This month, you’ve decided you need a whole new look.
Your hair and wardrobe are out of date, so you’re getting a cut-and-style and a fresh wardrobe, shoes and all. You’ve got an appointment for a mani-pedi, a dermatologist, dentist, and–no more glasses!–you’re getting some of those colored contacts.
But there’s one thing you can’t alter. And in the newly updated book “The Color Complex” by Kathy Russell-Cole, Midge Wilson, and Ronald E. Hall (c.1992, 2013, Anchor, $16 / $19 Canada, 288 pages), you’ll see how much it still matters.
The more things change, the more they remain the same ….
In the last two decades, America has seen a revolution when it comes to issues of race. The generation that was born and has grown up in that time is “much more racially diverse than any other before it ….” Economic powerhouses in India, China and Brazil have emerged, mixed-race relationships barely make us blink, even the government has added multiracial categories on census forms.
There’s been a lot of change, but “colorism”–a word referring to prejudices surrounding skin-color differences, particularly within the African American community–remains. What’s worse, it’s infiltrated popular culture with a subtler, seemingly-nastier effect on its victims.

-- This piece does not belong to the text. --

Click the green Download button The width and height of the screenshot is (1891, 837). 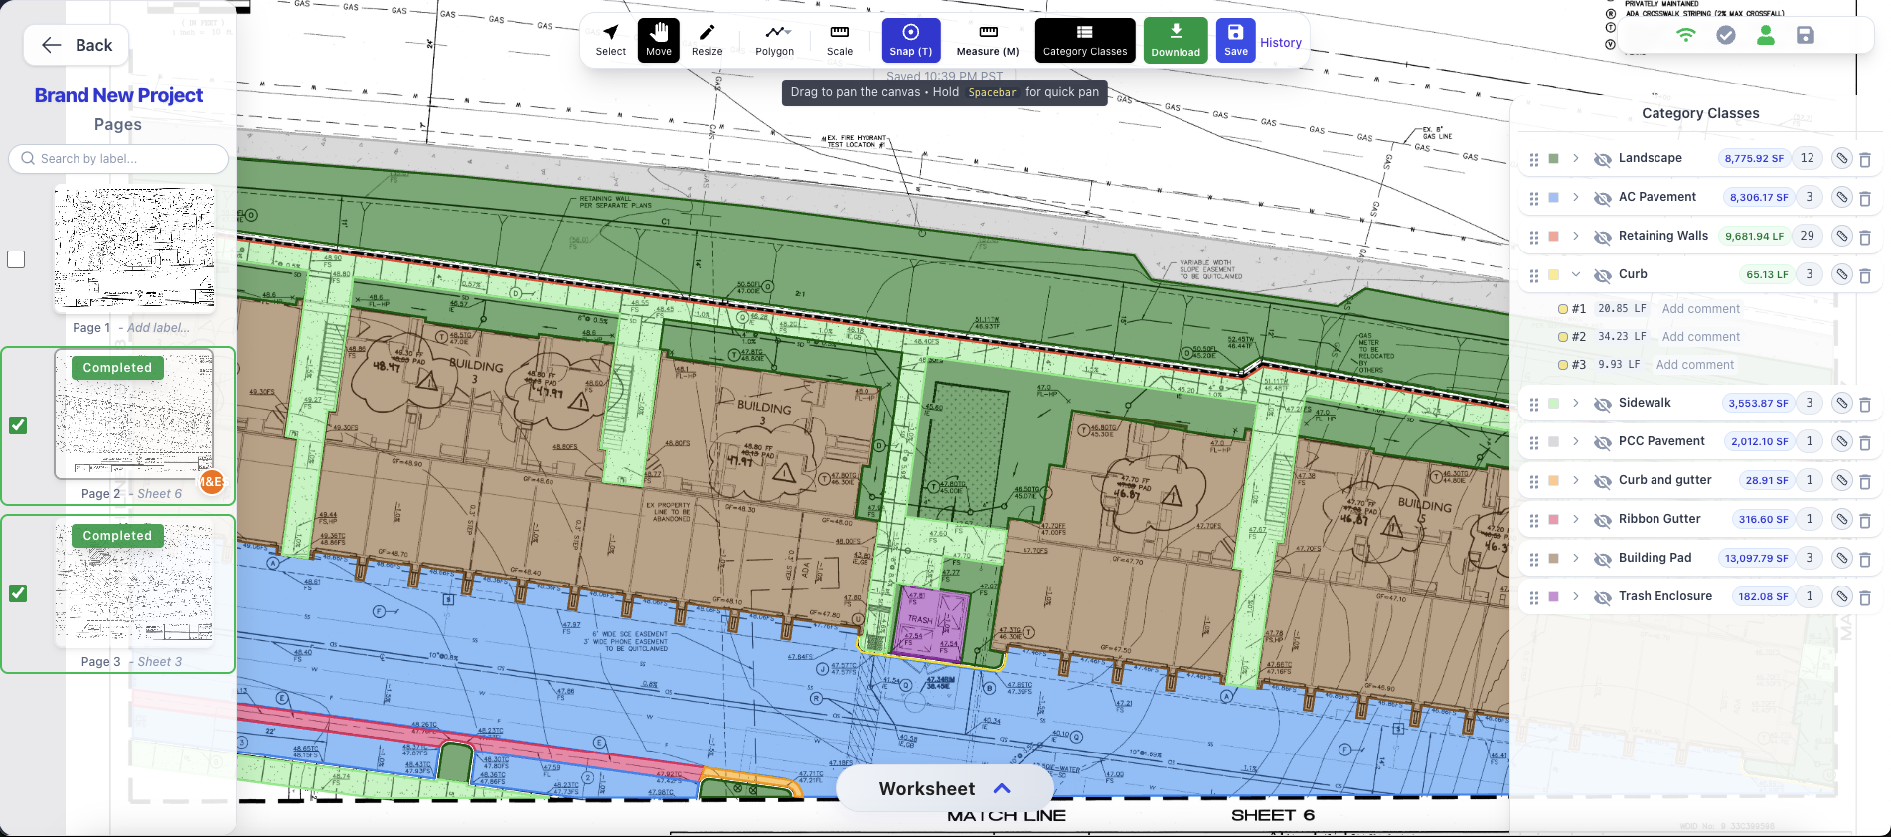point(1176,41)
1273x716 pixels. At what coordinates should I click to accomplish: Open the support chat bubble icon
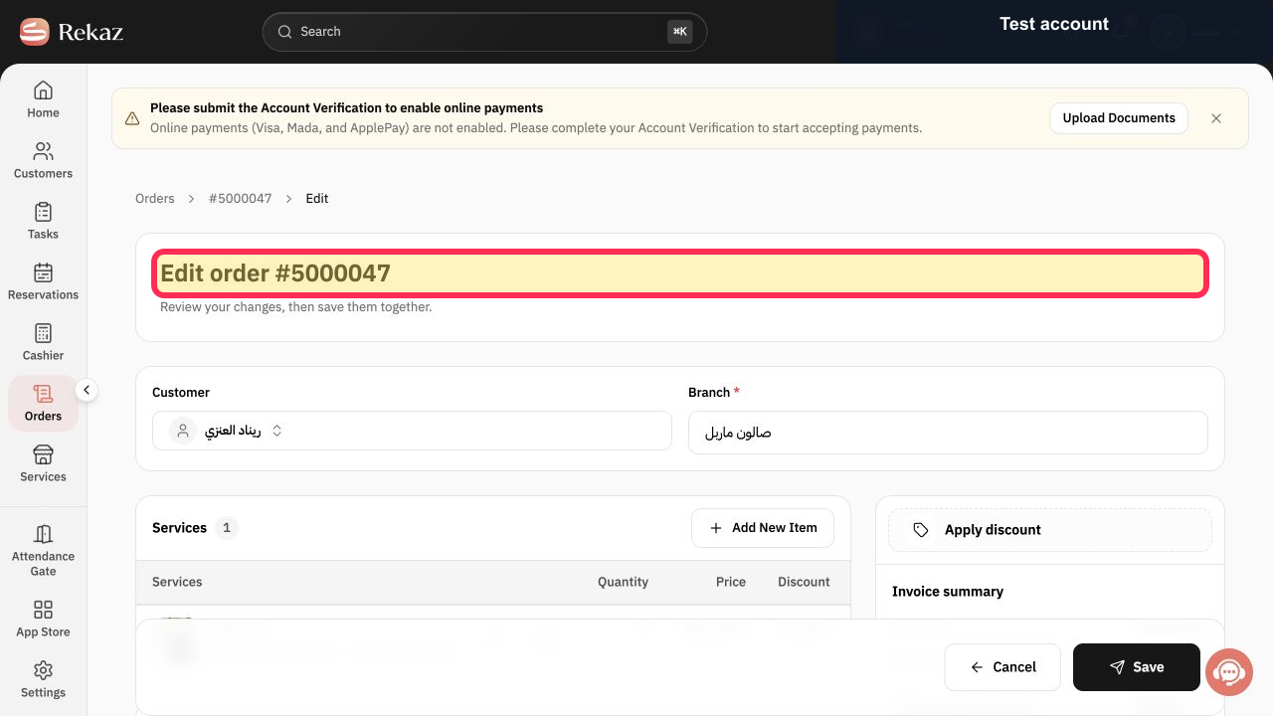pyautogui.click(x=1229, y=671)
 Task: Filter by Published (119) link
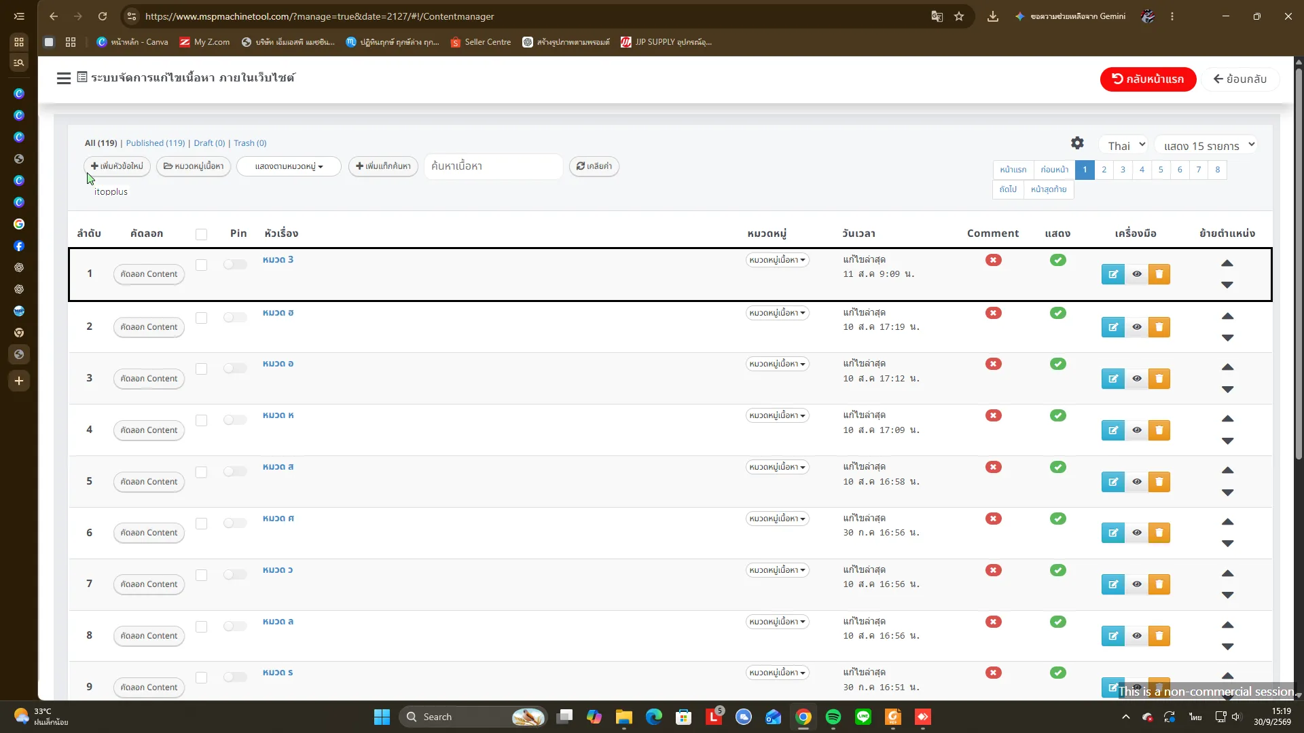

Although “… skin color has maintained an intimate relationship with class” since “the earliest times,” the issue of colorism has its American roots in the early 1500s when “mulatto” offspring of White men and Black women gained power through education and social bridging between Black and White populations.

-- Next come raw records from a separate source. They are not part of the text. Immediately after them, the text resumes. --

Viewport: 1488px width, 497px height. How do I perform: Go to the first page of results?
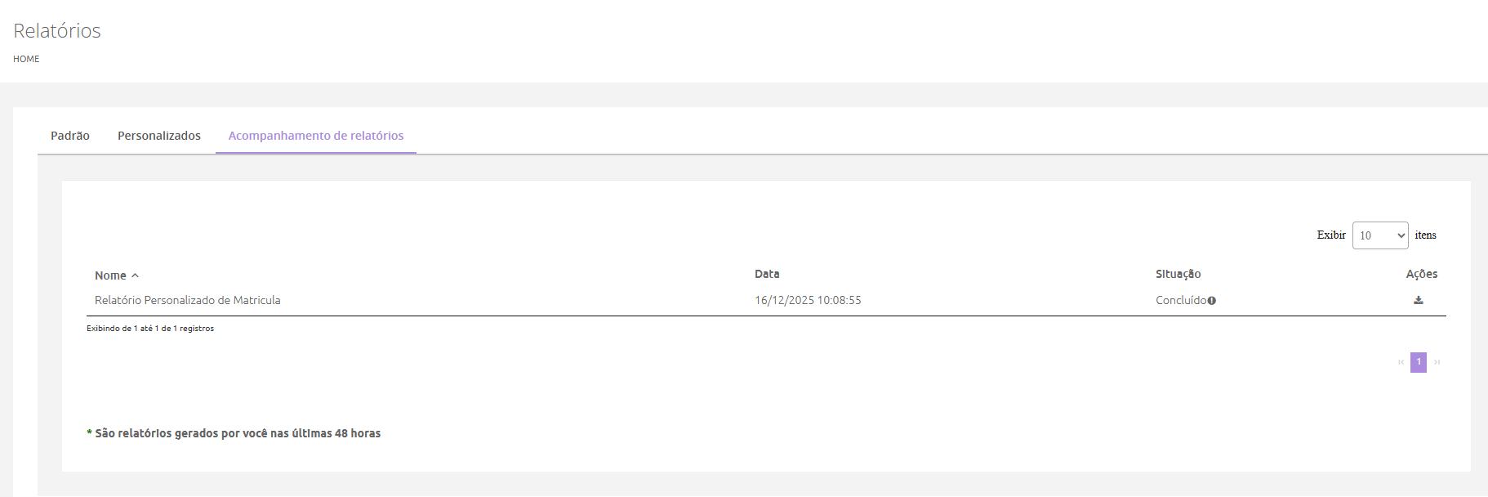coord(1401,362)
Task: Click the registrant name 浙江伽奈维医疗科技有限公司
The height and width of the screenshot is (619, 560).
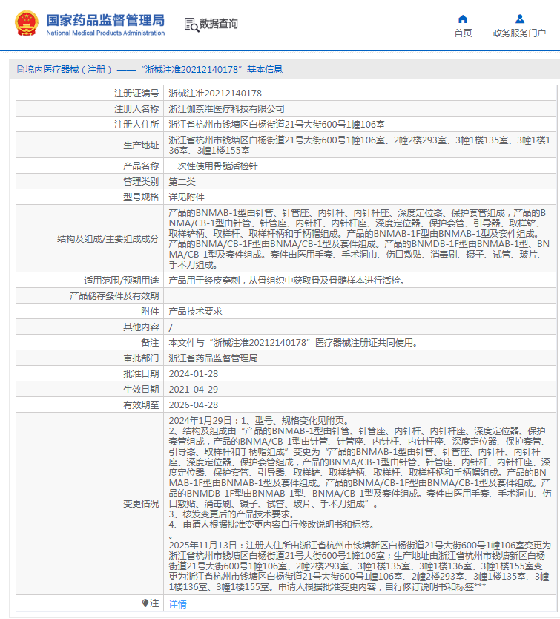Action: pos(226,109)

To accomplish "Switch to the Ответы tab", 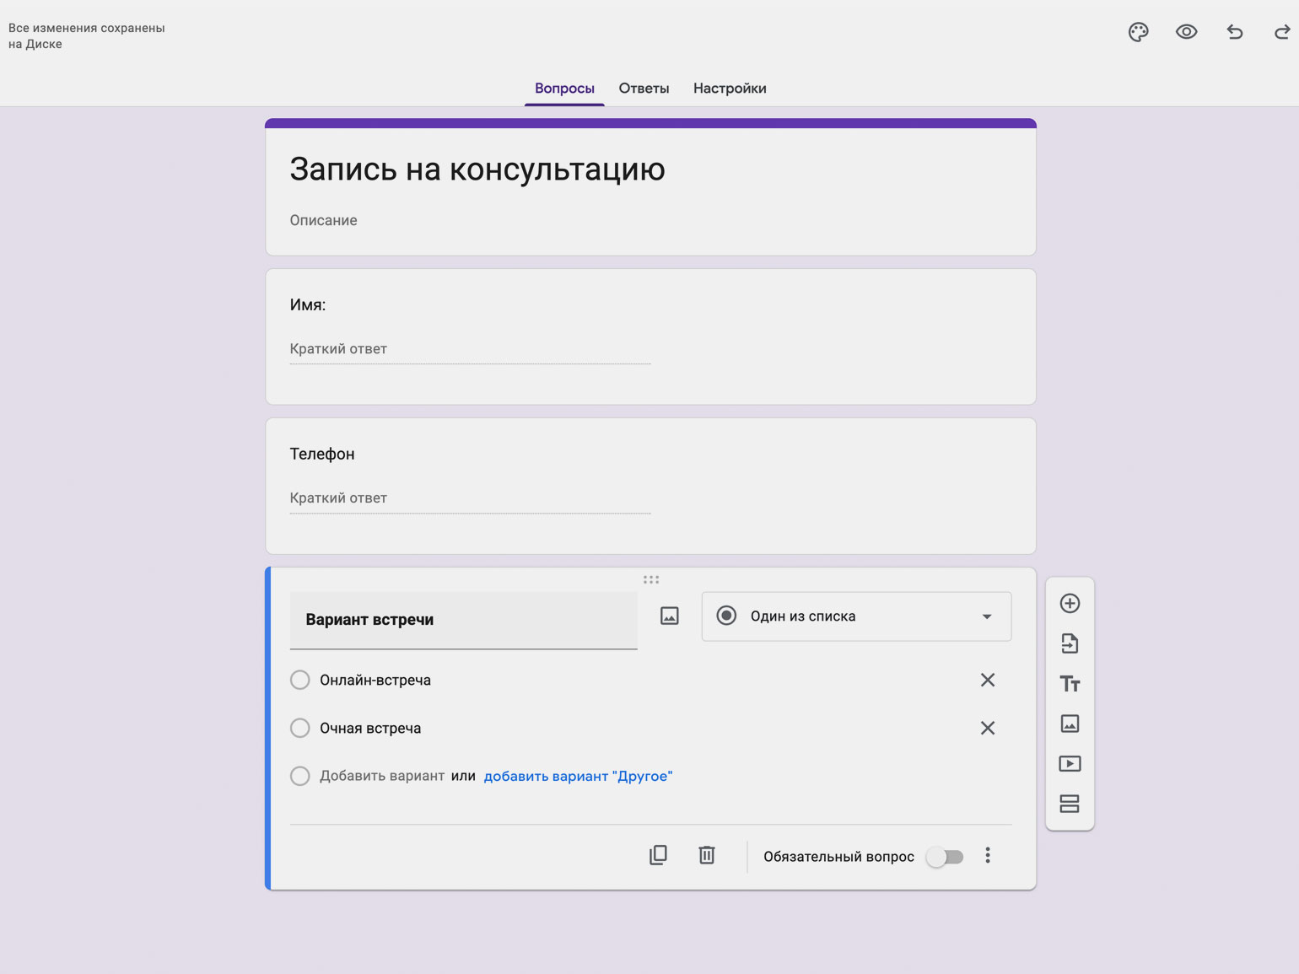I will click(x=644, y=89).
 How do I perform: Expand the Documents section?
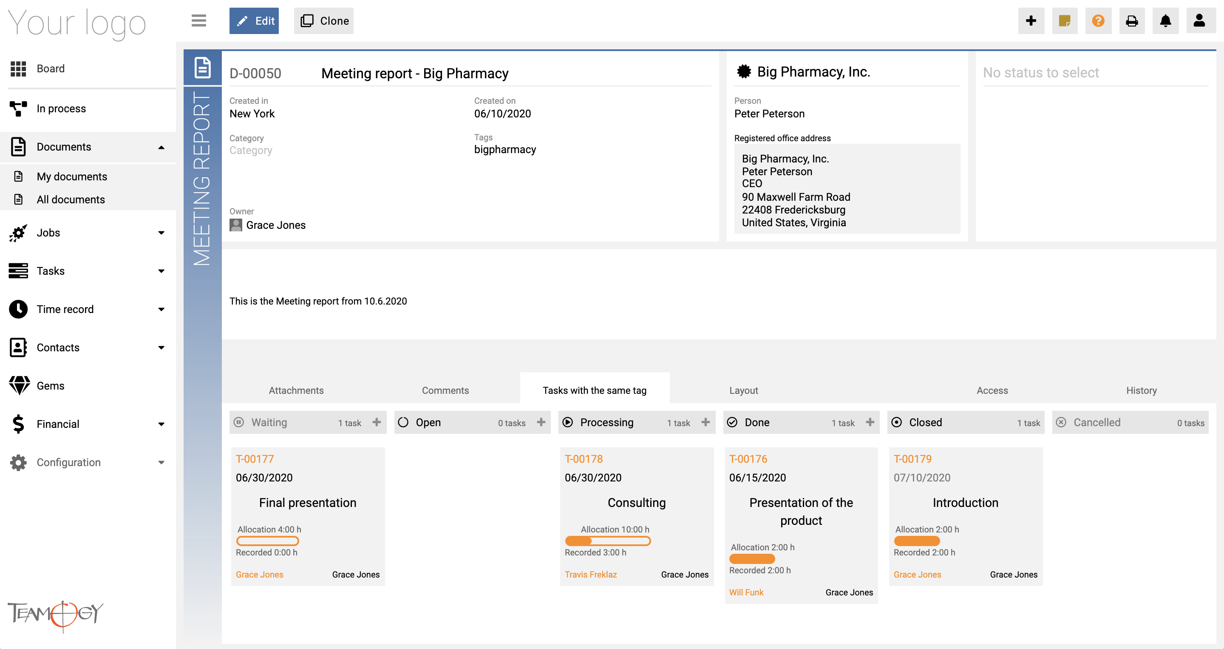click(161, 147)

Later, preference was shown for lighter-skinned individuals as “house slaves,” who largely disparaged darker-skinned field workers.

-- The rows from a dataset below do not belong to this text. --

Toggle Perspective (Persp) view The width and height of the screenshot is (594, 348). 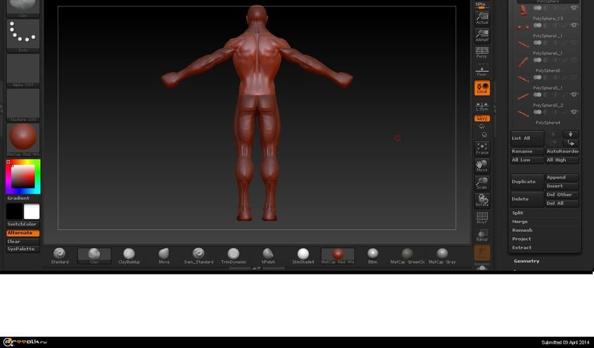point(482,53)
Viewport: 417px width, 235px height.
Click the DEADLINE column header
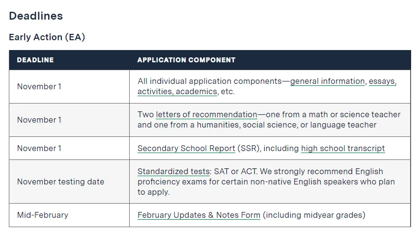tap(35, 60)
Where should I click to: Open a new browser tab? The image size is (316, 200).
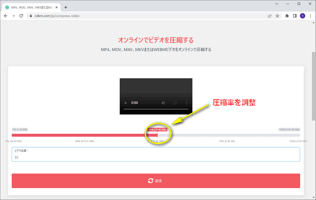66,7
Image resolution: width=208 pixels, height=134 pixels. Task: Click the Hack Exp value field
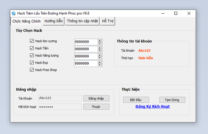[86, 64]
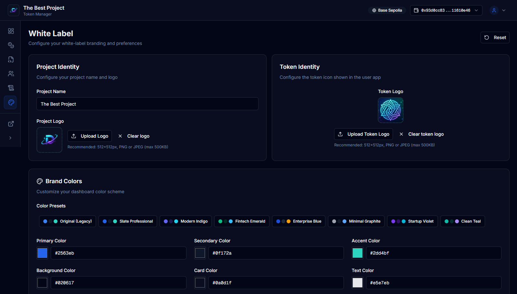Open the contract code file icon in sidebar

click(x=11, y=59)
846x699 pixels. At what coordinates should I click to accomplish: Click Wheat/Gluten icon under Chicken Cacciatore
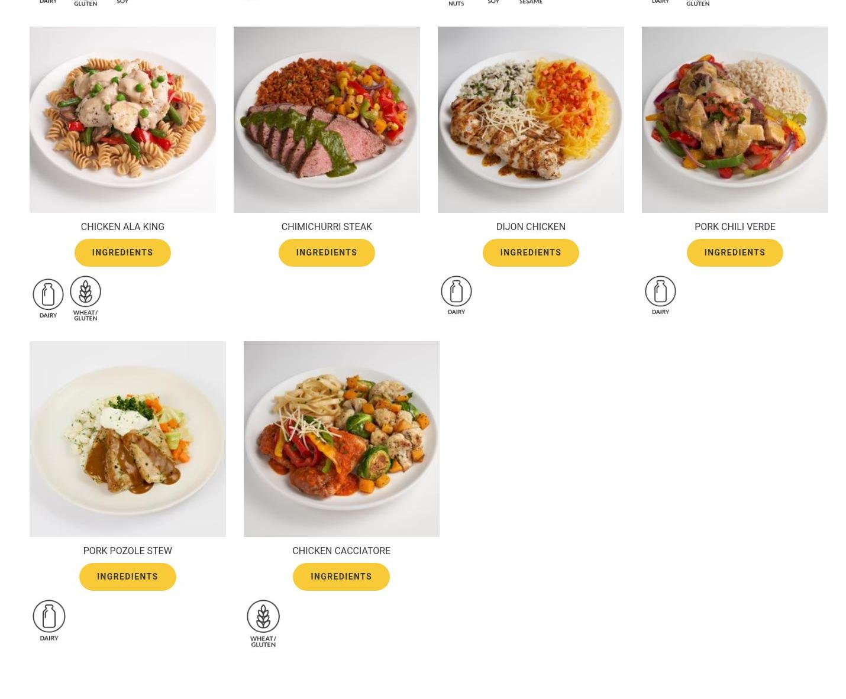pyautogui.click(x=263, y=623)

Today, several decades after discrimination based on color was made illegal, colorism still exists. Some blame it on music videos and Black songwriters. Others accuse fashion and movies. The authors also point at politics and world policy, yet they say that there are things you can do to “lessen colorism’s pernicious effects.”
Contact television networks if you notice a lack of Black journalists or actors. Let editors know that you won’t purchase their magazines until they stop Photoshopping pictures of models of color. Use the power of social media to further your cause, state your opinions, and gather support.
These days, it seems that we like to pretend we live in an enlightened world that’s on its way to being “color-blind.” We have a Black president, after all, and today’s youth are more accepting of racial differences. Some think we’ve gotten past skin color, but reading “The Color Complex” shows otherwise.
With great dismay and a surprising amount of quietly cynical humor, the authors re-examine the divisiveness of colorism today, in contrast to what it was two decades ago. New, eye-opening research and fresh information show readers that though there are gains in some areas, colorism is far from a dead issue; in fact, with the rise of globalism, it’s actually spread.
This is a fascinating, albeit quite uncomfortable book that I recommend for audiences both Black and White. Newly updated, “The Color Complex” deserves a whole new look.